DIRECTIONS FOR THIS TASK >>
Please count the lines below that hold the word "World" and give the count without any other text.

*** EXERCISE INPUT ***

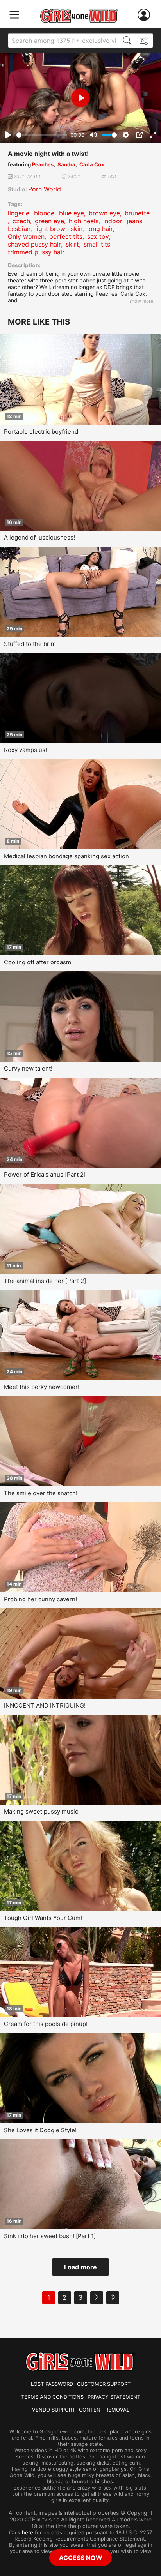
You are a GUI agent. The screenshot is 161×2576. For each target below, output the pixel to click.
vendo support (53, 2410)
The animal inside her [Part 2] (45, 1280)
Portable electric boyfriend (41, 431)
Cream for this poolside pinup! (46, 2023)
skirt (72, 244)
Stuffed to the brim (30, 644)
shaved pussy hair (34, 244)
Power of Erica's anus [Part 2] (45, 1174)
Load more (80, 2267)
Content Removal (104, 2410)
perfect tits (65, 236)
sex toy (98, 236)
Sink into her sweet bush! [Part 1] (50, 2236)
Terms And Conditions (52, 2397)
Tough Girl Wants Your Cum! (43, 1917)
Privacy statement (114, 2397)
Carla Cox (91, 164)
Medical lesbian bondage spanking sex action (66, 856)
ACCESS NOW (80, 2558)
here (27, 2532)
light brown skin (58, 229)
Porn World (44, 189)
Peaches (43, 164)
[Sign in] (145, 15)
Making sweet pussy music (41, 1811)
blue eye (71, 213)
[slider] (41, 135)
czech (21, 221)
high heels (83, 221)
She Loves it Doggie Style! (40, 2130)
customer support (104, 2384)
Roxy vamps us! (25, 749)
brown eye (104, 213)
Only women (26, 236)
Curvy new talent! (28, 1068)
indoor (112, 221)
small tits (97, 244)
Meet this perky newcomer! (41, 1386)
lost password (52, 2384)
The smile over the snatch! (40, 1493)
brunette (137, 213)
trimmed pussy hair (36, 252)
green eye (49, 221)
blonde (44, 213)
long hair (100, 229)
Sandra (66, 164)
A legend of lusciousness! (39, 537)
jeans (134, 221)
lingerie (18, 213)
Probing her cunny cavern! (40, 1599)
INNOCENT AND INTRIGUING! (45, 1705)
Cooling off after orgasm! (38, 962)
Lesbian (19, 229)
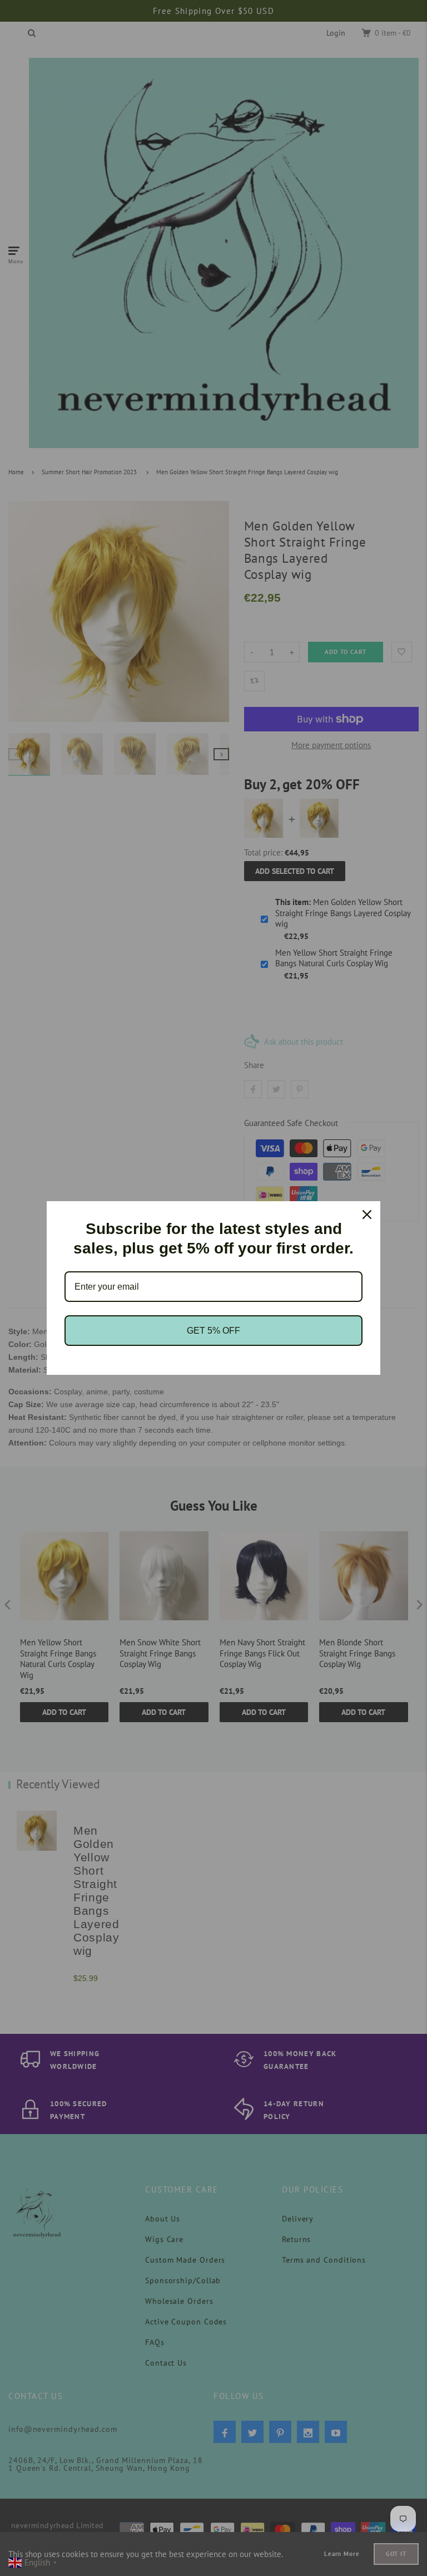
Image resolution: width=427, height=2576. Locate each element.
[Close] (367, 1214)
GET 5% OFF (213, 1330)
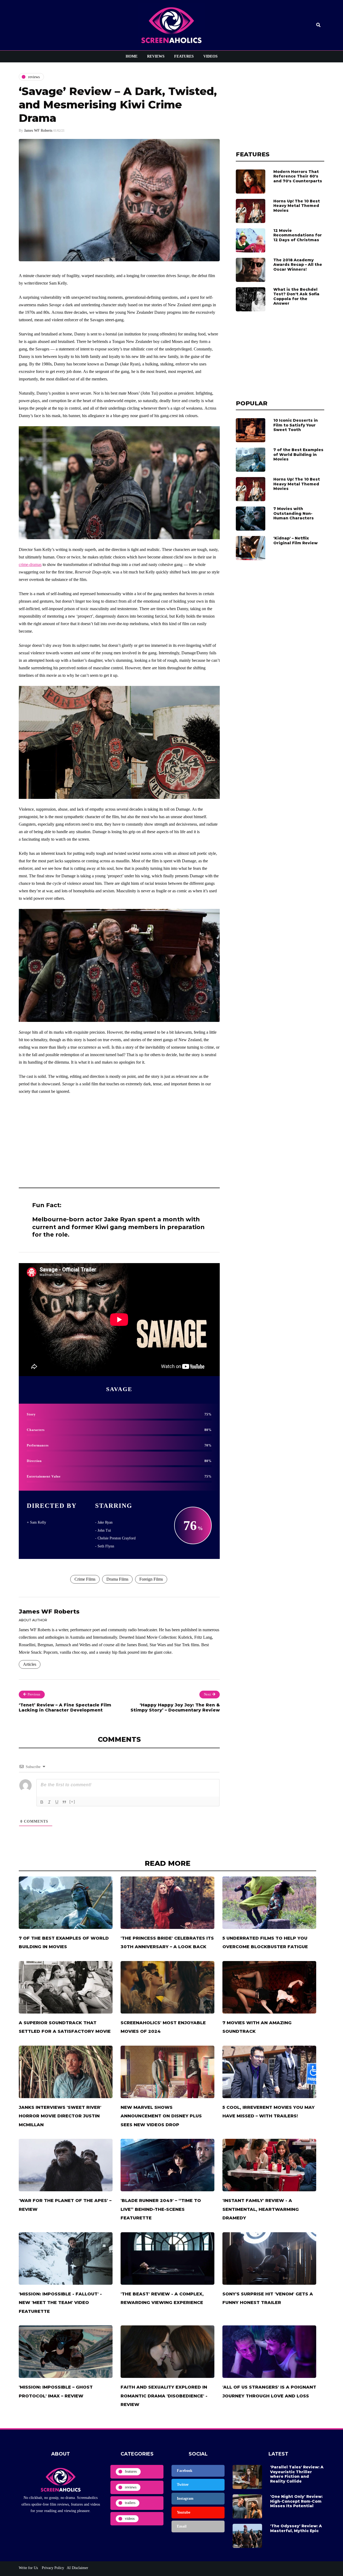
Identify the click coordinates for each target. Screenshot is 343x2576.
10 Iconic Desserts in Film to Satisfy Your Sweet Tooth (295, 425)
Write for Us (28, 2568)
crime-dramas (30, 564)
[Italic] (49, 1802)
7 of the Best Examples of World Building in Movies (298, 454)
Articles (29, 1664)
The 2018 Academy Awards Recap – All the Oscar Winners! (297, 265)
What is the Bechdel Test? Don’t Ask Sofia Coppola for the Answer (296, 296)
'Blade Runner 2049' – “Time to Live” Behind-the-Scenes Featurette (161, 2209)
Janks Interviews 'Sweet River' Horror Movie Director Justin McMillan (60, 2116)
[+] (72, 1802)
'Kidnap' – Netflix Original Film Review (295, 540)
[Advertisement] (119, 1139)
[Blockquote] (64, 1802)
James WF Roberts (38, 131)
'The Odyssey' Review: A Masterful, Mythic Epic (296, 2528)
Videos (210, 56)
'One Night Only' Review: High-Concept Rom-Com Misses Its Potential (296, 2501)
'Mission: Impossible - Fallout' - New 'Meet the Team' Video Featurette (60, 2302)
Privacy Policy (52, 2568)
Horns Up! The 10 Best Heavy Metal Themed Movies (296, 206)
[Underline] (57, 1802)
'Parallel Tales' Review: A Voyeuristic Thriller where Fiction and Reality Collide (296, 2474)
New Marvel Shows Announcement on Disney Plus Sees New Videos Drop (161, 2116)
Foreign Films (151, 1579)
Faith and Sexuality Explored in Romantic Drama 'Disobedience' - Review (164, 2396)
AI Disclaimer (77, 2568)
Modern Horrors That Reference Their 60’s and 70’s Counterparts (297, 176)
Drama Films (117, 1579)
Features (184, 56)
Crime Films (84, 1579)
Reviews (156, 56)
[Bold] (42, 1802)
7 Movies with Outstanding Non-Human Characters (293, 513)
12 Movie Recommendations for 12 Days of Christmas (297, 235)
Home (131, 56)
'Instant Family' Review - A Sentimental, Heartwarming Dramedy (260, 2209)
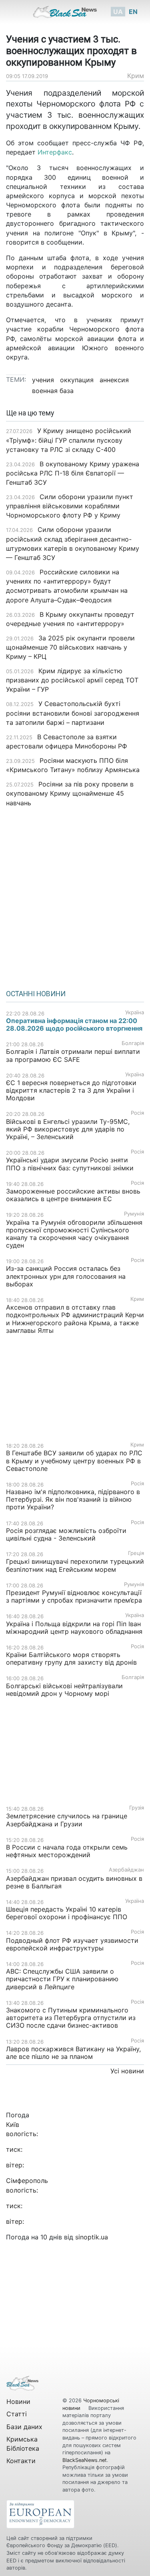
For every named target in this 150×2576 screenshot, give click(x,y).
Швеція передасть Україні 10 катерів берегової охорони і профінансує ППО (66, 1913)
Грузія (136, 1808)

*** End of EXERCISE INPUT ***

WRITTEN ANSWER >>
2